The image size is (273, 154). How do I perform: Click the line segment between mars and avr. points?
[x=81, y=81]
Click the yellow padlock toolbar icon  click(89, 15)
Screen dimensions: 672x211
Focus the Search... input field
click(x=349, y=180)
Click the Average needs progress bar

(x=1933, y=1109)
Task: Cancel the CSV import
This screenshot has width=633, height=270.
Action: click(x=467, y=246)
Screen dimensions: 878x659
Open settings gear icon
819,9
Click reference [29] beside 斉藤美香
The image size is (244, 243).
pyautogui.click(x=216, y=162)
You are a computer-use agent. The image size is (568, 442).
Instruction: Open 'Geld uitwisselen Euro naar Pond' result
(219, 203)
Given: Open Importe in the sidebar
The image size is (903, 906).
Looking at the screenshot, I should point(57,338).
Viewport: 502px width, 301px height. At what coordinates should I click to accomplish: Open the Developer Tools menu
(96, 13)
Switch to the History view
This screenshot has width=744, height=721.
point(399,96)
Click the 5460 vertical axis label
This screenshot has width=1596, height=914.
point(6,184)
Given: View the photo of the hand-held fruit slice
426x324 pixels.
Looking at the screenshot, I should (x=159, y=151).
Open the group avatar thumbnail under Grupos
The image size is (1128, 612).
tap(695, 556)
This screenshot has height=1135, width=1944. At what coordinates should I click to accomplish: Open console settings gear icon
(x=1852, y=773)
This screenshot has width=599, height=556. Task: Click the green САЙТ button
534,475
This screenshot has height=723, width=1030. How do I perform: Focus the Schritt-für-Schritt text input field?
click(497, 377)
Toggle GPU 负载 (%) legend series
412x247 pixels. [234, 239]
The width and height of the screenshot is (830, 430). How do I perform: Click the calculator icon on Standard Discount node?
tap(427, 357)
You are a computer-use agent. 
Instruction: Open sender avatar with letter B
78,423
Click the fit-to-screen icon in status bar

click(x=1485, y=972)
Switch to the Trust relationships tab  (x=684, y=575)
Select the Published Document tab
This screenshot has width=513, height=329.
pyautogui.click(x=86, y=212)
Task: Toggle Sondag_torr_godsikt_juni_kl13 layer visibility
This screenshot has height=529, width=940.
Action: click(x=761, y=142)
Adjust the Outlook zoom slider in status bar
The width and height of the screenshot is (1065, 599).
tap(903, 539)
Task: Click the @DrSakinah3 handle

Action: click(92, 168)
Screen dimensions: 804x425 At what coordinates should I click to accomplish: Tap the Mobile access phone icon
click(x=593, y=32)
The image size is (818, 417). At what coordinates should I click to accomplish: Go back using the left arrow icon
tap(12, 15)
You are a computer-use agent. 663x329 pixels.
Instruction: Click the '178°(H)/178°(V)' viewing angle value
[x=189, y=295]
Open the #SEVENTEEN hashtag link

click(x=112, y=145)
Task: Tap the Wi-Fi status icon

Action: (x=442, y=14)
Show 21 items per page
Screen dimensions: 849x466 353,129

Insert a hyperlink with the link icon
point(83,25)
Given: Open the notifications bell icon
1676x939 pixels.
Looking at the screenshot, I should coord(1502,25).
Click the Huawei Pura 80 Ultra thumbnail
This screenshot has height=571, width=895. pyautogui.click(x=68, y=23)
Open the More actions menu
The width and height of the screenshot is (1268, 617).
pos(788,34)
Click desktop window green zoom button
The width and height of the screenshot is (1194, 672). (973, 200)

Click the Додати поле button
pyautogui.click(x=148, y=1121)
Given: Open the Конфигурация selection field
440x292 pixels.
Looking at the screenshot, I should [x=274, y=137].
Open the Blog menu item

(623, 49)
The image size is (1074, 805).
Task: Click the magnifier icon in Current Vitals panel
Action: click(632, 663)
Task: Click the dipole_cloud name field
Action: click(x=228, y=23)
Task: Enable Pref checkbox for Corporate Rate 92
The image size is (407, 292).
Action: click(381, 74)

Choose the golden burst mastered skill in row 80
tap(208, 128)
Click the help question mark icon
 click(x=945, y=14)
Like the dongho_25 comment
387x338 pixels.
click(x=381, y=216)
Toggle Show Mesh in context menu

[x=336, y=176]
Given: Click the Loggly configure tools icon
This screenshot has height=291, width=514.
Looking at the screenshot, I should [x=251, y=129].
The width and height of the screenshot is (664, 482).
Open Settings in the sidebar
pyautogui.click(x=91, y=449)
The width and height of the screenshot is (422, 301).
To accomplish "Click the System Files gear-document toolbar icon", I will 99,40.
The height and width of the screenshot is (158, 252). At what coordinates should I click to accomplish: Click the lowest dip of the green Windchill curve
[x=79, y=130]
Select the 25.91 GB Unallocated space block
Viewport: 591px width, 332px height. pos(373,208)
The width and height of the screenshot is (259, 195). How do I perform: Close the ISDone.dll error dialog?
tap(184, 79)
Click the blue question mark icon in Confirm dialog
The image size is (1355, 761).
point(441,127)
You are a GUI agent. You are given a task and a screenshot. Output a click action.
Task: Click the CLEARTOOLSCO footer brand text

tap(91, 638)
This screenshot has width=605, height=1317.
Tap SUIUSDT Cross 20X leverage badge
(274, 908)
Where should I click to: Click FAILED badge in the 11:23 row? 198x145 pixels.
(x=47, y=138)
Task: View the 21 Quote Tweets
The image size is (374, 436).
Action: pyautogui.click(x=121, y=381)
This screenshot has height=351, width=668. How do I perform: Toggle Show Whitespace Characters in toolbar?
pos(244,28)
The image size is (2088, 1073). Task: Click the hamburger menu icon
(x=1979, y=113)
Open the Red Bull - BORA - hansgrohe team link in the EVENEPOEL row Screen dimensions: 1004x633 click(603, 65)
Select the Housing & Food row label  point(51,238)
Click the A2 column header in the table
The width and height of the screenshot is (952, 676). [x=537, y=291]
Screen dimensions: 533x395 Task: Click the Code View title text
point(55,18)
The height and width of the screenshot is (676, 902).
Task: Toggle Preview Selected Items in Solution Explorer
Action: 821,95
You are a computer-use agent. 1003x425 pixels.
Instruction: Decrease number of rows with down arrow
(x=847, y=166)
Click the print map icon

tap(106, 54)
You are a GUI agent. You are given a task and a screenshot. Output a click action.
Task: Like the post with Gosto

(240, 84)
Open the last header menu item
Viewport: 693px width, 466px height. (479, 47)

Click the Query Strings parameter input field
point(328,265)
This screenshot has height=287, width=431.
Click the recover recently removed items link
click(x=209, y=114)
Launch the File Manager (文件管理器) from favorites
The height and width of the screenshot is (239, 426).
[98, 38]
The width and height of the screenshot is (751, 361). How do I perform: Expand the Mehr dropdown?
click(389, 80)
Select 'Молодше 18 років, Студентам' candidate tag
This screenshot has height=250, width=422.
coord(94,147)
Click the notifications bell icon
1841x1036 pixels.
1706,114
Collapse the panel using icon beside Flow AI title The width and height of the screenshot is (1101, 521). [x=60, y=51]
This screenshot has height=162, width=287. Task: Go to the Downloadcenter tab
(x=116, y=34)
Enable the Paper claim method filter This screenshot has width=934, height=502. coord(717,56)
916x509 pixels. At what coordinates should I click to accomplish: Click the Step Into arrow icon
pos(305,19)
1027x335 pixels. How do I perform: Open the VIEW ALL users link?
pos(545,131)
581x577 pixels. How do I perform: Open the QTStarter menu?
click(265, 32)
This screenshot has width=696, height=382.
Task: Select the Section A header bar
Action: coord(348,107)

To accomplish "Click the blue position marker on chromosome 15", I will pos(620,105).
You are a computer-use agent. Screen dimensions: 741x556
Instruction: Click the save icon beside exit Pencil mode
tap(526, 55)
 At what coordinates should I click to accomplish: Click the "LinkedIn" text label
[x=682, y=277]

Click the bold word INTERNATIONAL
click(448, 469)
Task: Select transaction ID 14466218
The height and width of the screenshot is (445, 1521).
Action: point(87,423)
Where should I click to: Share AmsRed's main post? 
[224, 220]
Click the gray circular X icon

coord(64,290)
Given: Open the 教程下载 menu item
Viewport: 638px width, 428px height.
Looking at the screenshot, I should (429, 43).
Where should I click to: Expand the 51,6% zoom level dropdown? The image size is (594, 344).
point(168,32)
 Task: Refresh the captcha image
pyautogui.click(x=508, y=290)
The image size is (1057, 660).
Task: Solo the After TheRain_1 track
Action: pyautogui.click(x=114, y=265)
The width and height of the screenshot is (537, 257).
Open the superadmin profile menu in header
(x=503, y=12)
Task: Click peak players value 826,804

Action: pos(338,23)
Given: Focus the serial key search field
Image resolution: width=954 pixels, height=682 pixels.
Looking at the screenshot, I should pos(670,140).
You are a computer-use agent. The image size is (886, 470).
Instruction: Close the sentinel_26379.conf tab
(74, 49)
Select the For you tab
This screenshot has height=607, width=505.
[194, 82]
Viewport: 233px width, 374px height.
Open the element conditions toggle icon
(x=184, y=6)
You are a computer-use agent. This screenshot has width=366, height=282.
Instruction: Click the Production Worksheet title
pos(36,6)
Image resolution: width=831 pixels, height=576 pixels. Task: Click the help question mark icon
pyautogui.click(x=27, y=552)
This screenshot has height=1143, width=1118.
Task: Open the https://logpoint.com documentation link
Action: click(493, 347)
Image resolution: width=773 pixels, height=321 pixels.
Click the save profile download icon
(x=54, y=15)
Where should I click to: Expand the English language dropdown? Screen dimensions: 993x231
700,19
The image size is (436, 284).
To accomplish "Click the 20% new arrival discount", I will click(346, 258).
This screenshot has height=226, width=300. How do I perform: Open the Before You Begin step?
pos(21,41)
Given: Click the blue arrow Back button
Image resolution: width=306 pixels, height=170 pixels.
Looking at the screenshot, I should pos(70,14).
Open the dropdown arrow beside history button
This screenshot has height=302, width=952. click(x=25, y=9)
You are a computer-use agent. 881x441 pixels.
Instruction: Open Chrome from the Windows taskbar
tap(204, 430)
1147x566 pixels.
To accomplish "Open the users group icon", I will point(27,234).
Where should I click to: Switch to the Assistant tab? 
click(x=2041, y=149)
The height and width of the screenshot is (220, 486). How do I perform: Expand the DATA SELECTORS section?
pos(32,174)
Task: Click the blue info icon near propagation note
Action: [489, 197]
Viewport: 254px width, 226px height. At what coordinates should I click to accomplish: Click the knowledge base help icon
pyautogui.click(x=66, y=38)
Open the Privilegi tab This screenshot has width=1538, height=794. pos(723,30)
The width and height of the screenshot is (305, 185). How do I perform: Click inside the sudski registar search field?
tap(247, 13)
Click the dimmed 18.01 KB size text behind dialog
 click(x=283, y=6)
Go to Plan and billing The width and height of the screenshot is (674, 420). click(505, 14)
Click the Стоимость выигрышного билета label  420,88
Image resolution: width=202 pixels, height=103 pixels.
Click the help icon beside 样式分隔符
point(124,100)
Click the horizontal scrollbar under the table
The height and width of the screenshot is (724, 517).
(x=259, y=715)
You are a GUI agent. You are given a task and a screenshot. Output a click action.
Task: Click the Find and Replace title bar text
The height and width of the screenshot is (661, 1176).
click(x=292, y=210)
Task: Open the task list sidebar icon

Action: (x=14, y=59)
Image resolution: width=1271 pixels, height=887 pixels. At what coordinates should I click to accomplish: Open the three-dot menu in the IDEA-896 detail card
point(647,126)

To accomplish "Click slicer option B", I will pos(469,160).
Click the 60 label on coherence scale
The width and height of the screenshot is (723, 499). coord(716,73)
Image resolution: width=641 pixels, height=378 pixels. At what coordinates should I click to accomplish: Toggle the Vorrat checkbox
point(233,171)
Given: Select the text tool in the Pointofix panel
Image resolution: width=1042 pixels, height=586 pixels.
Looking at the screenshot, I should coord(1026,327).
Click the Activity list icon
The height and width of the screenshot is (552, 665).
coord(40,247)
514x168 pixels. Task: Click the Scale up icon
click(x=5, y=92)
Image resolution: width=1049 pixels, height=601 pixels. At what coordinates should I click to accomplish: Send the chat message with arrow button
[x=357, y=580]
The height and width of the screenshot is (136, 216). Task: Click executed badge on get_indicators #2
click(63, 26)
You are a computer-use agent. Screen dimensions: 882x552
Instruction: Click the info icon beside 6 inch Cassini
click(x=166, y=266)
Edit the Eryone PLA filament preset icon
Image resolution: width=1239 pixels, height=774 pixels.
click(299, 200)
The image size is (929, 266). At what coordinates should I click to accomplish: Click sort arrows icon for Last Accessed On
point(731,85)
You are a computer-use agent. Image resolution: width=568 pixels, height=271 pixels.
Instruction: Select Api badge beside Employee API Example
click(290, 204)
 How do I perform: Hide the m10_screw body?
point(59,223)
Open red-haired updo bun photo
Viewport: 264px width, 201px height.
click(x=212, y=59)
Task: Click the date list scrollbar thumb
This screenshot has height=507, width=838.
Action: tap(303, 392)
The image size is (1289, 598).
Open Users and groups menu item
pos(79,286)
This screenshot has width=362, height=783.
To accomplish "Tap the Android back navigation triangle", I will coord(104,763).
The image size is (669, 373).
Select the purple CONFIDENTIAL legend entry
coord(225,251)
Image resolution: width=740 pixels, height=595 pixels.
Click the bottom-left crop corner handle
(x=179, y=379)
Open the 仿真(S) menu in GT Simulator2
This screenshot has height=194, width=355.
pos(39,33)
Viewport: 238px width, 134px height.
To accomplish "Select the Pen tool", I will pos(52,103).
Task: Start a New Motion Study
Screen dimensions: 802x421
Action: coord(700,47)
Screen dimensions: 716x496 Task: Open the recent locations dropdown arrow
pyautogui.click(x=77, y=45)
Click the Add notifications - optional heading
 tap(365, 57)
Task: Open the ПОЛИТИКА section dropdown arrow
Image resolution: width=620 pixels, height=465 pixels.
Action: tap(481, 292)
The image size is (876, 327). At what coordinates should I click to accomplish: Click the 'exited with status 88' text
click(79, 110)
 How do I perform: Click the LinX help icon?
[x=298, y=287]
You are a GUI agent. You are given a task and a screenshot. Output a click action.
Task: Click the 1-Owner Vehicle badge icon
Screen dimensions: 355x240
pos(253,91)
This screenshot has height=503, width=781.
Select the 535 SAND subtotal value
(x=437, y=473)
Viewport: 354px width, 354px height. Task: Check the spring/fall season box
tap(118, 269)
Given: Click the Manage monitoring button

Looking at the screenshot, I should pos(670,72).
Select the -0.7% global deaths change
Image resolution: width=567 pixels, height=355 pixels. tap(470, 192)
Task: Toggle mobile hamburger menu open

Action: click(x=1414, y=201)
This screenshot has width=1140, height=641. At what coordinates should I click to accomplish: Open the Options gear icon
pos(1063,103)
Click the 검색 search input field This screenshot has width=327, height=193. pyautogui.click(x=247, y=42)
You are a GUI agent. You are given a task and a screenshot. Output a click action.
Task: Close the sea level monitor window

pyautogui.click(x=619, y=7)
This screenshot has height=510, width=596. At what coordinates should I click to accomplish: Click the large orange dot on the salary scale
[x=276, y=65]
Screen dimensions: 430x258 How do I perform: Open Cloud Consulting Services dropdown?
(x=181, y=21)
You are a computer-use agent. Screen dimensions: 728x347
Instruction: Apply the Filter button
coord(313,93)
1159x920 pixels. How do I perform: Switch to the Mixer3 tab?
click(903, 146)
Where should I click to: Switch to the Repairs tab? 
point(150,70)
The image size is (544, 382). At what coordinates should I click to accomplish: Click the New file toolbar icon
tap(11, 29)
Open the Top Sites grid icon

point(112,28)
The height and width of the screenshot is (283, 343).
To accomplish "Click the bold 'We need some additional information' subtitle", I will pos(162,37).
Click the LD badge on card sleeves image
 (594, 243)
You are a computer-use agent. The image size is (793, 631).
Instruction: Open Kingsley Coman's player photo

***

» WORK INSTRUCTIONS:
Identify every line in the items above that contains the word "post", and copy each such line in full. Matching is case-sensitive.

» RESULT FOR THIS EXERCISE:
Task: Like the post with Gosto
Where should I click to: Share AmsRed's main post? 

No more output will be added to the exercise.